October 19, 2011 at 12:27 pm
Damn, says it's coming from our application....just started happening yesterday and we haven't done a code move in a month. :angry:
October 19, 2011 at 12:29 pm
The "heavy hitters" in Quest are all Create Table #tempTable statements inside stored procedures. Any idea why a simple create temp table statement could be the cause of this? (If that truly is the cause)
October 19, 2011 at 12:36 pm
No. SQLTrace is profiler-related. Are you running the profiler GUI? (regardless of where it's coming from)
Hate to say this, but shut down the monitoring tool and see if it's still a factor.
Gail Shaw
Microsoft Certified Master: SQL Server, MVP, M.Sc (Comp Sci)
SQL In The Wild: Discussions on DB performance with occasional diversions into recoverability
October 19, 2011 at 12:53 pm
Nobody running SQL Server Profiler. DBA hasn't responded yet but she usually runs PSSDiag if she does any tracing...and she usually tells me if she's going to...
I'd have to ask her to shut down the Quest tools, but then we'd have to rely on the users to tell us how performance is.....and they always say it's "slow" on a good day :crazy:
October 19, 2011 at 1:02 pm
gregory.anderson (10/19/2011)
I'd have to ask her to shut down the Quest tools, but then we'd have to rely on the users to tell us how performance is.....
No, you can query the wait stats directly from the server. In fact, that's probably a good thing to do now so you have something to compare against once the monitoring tool is off.
Gail Shaw
Microsoft Certified Master: SQL Server, MVP, M.Sc (Comp Sci)
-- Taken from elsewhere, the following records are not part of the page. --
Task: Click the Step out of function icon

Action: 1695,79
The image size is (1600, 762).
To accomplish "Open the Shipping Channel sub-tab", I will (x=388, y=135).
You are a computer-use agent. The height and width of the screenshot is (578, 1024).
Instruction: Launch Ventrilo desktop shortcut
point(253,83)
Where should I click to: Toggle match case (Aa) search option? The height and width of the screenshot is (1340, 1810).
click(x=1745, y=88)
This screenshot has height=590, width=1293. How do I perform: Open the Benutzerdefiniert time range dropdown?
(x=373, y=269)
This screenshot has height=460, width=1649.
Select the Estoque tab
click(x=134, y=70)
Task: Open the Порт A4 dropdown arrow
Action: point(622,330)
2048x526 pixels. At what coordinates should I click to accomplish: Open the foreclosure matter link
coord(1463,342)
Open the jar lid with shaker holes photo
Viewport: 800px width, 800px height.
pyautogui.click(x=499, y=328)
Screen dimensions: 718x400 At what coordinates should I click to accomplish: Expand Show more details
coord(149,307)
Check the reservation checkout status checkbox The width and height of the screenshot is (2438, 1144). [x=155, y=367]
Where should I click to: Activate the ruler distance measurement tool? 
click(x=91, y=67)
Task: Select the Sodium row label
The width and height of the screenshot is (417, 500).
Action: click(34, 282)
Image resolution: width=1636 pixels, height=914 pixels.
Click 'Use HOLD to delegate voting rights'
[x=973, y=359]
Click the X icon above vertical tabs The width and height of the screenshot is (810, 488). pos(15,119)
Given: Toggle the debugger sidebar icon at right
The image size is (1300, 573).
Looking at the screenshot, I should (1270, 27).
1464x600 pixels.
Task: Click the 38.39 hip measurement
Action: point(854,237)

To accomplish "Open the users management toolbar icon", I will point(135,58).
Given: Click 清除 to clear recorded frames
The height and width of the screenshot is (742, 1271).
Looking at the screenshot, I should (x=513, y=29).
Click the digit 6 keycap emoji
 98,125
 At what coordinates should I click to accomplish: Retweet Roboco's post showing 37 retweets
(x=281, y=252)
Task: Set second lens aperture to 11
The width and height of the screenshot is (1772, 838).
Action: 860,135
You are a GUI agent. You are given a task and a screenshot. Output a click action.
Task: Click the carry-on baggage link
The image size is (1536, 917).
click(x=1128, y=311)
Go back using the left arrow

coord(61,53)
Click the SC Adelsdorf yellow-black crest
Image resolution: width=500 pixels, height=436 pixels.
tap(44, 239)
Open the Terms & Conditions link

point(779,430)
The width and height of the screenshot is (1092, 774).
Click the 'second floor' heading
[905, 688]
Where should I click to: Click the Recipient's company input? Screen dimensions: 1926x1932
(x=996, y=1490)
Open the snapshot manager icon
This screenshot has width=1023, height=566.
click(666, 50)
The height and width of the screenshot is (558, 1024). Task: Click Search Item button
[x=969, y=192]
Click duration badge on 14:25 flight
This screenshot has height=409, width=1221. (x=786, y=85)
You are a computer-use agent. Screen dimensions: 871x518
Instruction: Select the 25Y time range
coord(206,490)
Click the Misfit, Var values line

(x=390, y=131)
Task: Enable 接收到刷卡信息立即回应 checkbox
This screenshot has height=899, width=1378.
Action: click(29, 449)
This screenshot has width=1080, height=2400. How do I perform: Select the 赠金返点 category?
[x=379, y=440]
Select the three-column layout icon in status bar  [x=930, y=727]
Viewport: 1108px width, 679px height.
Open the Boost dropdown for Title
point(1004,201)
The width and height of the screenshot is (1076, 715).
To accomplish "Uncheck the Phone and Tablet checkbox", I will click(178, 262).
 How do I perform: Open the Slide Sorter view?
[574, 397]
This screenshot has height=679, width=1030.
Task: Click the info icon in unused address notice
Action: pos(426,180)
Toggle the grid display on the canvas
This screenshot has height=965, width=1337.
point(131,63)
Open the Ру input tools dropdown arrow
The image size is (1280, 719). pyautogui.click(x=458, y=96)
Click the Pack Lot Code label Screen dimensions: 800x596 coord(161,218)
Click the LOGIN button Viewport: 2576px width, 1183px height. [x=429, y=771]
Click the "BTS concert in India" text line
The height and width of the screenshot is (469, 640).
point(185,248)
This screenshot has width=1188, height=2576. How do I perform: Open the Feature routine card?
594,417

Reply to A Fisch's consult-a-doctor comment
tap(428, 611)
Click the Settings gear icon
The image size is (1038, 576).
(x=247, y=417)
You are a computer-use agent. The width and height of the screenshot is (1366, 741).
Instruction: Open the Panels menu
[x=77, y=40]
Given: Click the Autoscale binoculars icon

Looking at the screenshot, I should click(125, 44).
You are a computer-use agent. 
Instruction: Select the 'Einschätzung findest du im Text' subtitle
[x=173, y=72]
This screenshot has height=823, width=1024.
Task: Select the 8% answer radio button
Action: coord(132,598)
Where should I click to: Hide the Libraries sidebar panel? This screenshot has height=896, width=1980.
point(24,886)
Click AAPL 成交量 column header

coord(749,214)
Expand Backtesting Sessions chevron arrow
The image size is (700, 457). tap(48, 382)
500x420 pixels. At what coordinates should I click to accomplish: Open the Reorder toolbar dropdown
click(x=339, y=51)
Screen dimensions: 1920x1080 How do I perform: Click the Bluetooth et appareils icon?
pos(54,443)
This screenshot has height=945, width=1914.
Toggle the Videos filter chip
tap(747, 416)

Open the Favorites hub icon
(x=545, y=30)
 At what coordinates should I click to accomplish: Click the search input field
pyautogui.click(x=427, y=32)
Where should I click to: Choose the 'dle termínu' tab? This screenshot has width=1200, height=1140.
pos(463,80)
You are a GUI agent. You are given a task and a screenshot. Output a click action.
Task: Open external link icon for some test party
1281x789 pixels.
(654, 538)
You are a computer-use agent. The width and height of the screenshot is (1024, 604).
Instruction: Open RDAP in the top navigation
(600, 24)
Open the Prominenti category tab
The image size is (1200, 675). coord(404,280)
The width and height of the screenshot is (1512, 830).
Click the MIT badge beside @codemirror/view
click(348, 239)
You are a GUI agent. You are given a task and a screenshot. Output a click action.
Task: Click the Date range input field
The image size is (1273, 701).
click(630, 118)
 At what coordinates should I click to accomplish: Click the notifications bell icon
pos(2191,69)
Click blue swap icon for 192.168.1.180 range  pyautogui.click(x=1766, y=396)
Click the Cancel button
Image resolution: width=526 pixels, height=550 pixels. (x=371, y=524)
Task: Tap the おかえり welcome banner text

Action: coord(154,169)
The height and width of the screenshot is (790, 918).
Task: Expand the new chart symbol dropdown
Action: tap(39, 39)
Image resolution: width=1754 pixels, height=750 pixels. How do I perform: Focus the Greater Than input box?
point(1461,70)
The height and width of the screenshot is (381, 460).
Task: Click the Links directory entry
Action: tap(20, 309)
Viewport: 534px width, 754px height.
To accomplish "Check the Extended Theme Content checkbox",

SQL In The Wild: Discussions on DB performance with occasional diversions into recoverability
October 19, 2011 at 1:26 pm
GilaMonster (10/19/2011)
gregory.anderson (10/19/2011)
I'd have to ask her to shut down the Quest tools, but then we'd have to rely on the users to tell us how performance is.....No, you can query the wait stats directly from the server. In fact, that's probably a good thing to do now so you have something to compare against once the monitoring tool is off.
Is that via spwho procs?
DBA is running ProcessExplorer and PerfMon, would those do it?
October 19, 2011 at 2:12 pm
gregory.anderson (10/19/2011)
Is that via spwho procs?
I suppose you could, but it's far from the best way. Read up on wait stats and monitoring wait state
DBA is running ProcessExplorer and PerfMon, would those do it?
Neither of those is Profiler.
Gail Shaw
Microsoft Certified Master: SQL Server, MVP, M.Sc (Comp Sci)
SQL In The Wild: Discussions on DB performance with occasional diversions into recoverability
October 19, 2011 at 2:28 pm
You might be running the trace on the already busy server due to which the trace is contributing in locking the queries that are running on the server.
October 21, 2011 at 9:20 am
Update for this problem (fixed).
Our DBA rebooted our SQL Server, and that didn't fix the problem. Our backups job started later on that night and got hung up somehow. Had to reboot again. During the second reboot, she found the cause/problem.
Our SQL Servers are in a Polyserve matrix environment. One of the sql servers in that matrix was removed to do an upgrade. While doing that, the Polyserve system didn't know that that server was offline/not available. While it was offline, and during business hours, all of our traffic to our regular production sql server was going, and while the database was processing the queries, it was also trying to "find" that other sql server that was offline. This apparently was causing that SQLTRACE_LOCK.
Once we told Polyserve that that server was not available, everything went back to normal.